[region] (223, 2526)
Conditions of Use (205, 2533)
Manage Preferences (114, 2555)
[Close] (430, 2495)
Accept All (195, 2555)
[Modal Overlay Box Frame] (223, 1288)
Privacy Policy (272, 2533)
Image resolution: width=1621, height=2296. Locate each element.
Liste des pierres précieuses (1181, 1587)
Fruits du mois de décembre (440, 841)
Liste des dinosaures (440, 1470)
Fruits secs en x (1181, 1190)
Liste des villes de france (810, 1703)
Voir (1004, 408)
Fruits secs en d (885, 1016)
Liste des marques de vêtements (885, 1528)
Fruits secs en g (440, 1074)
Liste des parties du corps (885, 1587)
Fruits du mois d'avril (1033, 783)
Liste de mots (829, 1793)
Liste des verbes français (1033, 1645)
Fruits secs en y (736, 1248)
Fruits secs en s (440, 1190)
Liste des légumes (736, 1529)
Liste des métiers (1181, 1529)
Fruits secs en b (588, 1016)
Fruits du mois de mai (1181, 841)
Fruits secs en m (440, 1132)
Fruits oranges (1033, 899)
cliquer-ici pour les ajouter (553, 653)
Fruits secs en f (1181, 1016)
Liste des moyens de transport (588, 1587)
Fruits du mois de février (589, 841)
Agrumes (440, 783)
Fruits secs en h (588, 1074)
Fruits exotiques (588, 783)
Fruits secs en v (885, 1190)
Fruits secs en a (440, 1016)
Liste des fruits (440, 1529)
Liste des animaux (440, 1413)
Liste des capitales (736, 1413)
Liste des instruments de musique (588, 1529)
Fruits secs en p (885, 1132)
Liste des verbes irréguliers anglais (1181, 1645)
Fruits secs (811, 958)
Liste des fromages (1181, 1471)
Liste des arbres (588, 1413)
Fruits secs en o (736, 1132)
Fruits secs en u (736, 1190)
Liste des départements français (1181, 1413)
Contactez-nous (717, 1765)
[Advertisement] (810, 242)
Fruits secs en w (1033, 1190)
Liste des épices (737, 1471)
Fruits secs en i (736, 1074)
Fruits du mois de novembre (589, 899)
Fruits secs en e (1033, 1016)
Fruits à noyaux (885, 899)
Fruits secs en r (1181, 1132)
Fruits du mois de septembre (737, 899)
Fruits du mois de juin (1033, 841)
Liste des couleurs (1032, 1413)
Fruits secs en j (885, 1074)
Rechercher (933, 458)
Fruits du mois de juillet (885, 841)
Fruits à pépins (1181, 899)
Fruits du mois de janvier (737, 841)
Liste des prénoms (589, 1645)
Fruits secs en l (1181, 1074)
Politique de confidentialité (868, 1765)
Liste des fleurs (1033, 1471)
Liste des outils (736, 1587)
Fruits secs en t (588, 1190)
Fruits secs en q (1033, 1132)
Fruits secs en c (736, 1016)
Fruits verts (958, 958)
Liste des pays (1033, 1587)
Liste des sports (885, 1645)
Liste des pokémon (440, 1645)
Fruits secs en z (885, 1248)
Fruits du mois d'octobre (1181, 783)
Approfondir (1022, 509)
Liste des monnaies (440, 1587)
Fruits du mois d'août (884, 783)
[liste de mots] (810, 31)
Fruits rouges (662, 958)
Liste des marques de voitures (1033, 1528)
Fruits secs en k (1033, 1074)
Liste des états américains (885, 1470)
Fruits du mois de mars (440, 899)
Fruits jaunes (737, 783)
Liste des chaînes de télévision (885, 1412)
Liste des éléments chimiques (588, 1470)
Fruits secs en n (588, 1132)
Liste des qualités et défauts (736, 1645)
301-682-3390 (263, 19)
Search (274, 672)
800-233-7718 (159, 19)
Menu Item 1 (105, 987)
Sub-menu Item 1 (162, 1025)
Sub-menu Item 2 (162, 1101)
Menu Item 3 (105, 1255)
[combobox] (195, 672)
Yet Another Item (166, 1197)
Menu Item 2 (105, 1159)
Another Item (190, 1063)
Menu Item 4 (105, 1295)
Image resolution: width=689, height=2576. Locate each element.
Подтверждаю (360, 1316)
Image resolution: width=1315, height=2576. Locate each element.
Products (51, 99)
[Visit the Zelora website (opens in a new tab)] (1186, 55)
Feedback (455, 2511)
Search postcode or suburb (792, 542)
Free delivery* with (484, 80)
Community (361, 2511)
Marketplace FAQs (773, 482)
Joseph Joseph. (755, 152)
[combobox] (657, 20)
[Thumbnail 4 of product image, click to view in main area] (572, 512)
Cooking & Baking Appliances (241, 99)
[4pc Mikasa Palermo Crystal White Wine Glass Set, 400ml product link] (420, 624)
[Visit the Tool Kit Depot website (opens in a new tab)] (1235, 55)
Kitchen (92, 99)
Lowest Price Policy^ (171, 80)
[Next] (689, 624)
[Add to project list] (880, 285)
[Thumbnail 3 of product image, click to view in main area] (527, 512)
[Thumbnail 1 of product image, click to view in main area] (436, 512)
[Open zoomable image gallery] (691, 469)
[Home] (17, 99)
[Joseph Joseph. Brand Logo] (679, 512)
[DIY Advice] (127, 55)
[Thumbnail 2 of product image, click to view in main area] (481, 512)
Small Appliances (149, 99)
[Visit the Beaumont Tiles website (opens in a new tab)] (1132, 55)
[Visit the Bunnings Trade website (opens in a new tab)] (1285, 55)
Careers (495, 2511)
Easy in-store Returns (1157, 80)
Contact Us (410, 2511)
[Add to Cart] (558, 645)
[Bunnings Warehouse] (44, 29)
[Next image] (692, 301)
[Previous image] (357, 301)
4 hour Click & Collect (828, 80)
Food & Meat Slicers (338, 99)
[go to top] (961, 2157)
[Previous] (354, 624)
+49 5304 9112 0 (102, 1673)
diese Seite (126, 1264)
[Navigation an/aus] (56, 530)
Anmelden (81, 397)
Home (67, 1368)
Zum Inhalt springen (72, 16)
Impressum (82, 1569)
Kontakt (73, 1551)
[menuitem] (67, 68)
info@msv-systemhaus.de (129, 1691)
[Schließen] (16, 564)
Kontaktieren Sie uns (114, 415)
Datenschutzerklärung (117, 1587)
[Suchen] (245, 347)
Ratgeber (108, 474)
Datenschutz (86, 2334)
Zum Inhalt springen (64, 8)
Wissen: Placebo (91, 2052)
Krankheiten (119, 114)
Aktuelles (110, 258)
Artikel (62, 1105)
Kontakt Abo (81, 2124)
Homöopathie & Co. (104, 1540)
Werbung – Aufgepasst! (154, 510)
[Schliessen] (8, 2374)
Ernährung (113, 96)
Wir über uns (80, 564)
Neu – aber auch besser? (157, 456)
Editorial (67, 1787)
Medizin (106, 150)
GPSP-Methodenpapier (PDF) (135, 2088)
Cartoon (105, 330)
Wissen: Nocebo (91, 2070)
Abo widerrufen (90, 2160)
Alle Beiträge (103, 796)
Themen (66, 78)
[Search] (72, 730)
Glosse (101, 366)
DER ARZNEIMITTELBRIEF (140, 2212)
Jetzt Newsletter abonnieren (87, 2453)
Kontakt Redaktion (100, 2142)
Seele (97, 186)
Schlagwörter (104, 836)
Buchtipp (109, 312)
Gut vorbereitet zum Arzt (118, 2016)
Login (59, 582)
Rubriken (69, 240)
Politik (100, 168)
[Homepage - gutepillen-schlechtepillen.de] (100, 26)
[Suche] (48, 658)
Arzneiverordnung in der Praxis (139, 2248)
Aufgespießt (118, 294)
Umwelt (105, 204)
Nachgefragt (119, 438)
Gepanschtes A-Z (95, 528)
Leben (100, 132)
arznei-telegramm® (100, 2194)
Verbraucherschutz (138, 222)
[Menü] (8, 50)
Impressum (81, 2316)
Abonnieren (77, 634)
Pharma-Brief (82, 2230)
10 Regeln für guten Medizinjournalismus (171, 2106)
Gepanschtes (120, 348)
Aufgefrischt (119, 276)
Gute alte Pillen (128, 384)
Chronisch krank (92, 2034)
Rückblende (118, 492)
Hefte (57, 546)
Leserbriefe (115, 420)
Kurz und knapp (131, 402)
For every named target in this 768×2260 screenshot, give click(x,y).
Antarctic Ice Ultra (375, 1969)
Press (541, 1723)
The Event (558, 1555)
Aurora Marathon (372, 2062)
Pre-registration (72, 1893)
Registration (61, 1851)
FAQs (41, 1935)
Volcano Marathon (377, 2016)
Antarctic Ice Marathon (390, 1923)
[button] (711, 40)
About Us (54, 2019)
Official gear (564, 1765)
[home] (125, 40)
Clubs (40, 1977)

***

[EXERCISE GOAL]: What is the number of lines in the entries above that contain the string "Marathon"? Reply with the number and nothing more.

[RESPONSE AREA]: 3